Over the past fifteen years Patricia Pyne has established a reputation as a stylish and creative photographer. Best known for her evocative interpretation of the natural world and for her striking images of the stone circles, dolmens, ring forts and sacred sites of Ireland, her work also features a variety of photographic subjects including portraits and landscapes.

An honours graduate of Queen’s University Belfast in Medieval and Modern Languages, Patricia continued her studies at the Universities of Aix-en-Provence and Marseille and undertook long periods of residence in Germany and Switzerland. Returning to Northern Ireland she pursued a career as Head of Languages at Victoria College Belfast and later the Graduate School of Education at Queen’s. A longstanding interest in art and, in particular, photography as an artistic medium led her to take up photography as a personal adventure. She trained at the Belfast Metropolitan College, gaining top honours and first place in the UK in Advanced Art and Design (Photography). Bringing to her work a European dimension and a multiplicity of skills and talents, she was awarded the distinction of Associate of the Royal Photographic Society. This marked the beginning of what would quickly become an all-encompassing commitment to the art of photography.

She recalls a visit during her formative years to the famous palaeolithic caves at Lascaux in France, now closed to the public: ‘It was an experience that later shaped my photography. I was captivated by the magic of these shadowy caves with their magnificent cavalcades of galloping bulls, equines and stags. The startling aspect of the paintings was that, despite their great antiquity, they showed that creativity and expression have remained remarkably similar across thousands of years. I felt that images evoking the past could be a distinctive and pleasing style. When I create my natural history pictures, for instance my photographic studies of animals in motion, I always have Lascaux in mind.’

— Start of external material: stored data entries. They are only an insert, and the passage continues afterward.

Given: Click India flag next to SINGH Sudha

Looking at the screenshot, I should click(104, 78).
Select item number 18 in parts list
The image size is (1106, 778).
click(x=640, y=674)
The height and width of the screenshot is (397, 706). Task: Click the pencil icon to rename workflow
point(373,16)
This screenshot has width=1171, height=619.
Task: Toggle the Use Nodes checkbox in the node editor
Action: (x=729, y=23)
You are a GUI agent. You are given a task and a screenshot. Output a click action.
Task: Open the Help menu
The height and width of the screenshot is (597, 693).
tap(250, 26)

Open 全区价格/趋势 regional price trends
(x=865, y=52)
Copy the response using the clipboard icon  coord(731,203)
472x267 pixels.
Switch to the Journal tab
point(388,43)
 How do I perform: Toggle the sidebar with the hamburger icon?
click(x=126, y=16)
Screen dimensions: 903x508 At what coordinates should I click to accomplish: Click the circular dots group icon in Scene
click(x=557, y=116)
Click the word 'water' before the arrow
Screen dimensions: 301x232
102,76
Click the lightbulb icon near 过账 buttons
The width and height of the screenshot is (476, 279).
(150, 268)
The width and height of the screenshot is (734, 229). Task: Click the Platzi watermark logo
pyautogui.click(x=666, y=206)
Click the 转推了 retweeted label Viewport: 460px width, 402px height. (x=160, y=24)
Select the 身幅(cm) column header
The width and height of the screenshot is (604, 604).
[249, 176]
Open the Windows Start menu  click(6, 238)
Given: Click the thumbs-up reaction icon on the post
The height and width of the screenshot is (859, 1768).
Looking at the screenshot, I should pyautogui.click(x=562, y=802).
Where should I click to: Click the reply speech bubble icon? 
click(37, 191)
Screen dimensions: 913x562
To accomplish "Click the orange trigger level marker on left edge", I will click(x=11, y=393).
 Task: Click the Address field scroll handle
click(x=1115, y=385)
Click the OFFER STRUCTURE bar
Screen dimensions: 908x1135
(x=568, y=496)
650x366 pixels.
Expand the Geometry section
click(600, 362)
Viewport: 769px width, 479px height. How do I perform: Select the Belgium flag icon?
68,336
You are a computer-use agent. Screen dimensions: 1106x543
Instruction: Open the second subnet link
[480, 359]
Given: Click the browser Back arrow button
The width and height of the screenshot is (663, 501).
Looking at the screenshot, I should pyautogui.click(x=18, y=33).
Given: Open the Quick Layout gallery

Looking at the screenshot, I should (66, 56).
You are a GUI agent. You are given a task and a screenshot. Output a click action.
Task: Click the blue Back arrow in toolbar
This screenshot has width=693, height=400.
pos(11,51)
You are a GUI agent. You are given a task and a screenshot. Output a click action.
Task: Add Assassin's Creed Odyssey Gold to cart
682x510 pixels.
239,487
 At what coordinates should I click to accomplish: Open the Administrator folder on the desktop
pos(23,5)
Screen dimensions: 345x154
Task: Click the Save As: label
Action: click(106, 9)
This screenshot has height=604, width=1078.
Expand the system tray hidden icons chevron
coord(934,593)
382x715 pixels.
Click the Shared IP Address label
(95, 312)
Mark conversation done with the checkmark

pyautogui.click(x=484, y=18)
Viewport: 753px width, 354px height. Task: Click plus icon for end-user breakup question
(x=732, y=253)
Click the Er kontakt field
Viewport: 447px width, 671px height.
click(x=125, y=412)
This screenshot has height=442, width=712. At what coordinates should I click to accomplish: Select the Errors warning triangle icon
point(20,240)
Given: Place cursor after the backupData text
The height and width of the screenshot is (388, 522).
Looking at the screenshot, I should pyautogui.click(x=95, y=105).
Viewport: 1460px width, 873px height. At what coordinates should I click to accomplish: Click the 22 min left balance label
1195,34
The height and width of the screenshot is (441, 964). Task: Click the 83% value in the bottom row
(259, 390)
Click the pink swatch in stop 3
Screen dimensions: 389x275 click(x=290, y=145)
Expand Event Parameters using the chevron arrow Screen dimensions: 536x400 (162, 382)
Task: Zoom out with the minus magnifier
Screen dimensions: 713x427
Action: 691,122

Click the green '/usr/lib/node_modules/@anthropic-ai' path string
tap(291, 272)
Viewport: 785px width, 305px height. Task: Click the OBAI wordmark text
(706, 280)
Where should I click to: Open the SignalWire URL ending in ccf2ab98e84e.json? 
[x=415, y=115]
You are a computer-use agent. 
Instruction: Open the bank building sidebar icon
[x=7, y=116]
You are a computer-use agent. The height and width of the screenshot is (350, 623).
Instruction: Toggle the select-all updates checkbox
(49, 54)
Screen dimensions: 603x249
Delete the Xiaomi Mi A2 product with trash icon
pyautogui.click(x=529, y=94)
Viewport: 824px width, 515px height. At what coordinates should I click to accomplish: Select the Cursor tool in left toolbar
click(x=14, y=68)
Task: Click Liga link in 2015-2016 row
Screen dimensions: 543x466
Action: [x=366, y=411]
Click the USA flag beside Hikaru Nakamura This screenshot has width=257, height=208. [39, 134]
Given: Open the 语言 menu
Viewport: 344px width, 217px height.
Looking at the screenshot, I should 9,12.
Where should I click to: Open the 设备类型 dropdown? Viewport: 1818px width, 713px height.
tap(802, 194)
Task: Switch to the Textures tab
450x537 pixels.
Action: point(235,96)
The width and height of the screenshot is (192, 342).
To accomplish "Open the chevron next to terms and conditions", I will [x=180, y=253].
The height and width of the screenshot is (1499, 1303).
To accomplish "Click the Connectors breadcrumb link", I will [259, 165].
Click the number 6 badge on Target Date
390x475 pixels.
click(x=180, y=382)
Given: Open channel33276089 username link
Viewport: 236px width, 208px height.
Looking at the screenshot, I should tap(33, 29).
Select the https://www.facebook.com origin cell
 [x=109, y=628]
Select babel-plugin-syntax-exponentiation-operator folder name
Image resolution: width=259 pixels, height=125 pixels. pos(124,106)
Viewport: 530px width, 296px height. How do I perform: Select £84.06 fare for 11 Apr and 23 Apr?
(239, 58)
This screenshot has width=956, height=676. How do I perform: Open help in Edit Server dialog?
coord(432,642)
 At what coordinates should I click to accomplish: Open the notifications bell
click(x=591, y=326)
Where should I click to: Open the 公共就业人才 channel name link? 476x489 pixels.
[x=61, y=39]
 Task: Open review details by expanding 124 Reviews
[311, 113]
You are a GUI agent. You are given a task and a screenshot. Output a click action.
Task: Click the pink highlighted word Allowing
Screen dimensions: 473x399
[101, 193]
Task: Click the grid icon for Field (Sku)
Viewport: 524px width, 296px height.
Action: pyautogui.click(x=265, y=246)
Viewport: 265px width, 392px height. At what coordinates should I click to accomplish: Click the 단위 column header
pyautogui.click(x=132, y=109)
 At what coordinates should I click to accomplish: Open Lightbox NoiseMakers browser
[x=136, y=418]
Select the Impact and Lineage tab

slidderyford-welchIn 2005, inspired by the work of the early Irish photographer Robert Welch, she started to explore the scenery and antiquities of Ireland, especially the megalithic landscapes, many unknown or almost forgotten except by those who live nearby. As a photographer she was drawn to the wonderfully sculptural portal tombs that became the main focus of her acclaimed Megaliths exhibition. Speaking at the opening in the Linen Hall Library Belfast, she said: ‘They are magnificent monuments and have everything I love about our prehistoric heritage. Hidden in valleys or on lonely hillsides, set against stunning backdrops or rising clear above the Irish countryside, they are ancient symbols of spiritualism, luring the viewer into a mysterious and primitive world. I like to think that, through my photography, viewers can see places that lie outside their personal experience. My pictures rarely include people. I prefer to photograph traces of what is left behind and allow viewers to respond in personal and imaginative ways.’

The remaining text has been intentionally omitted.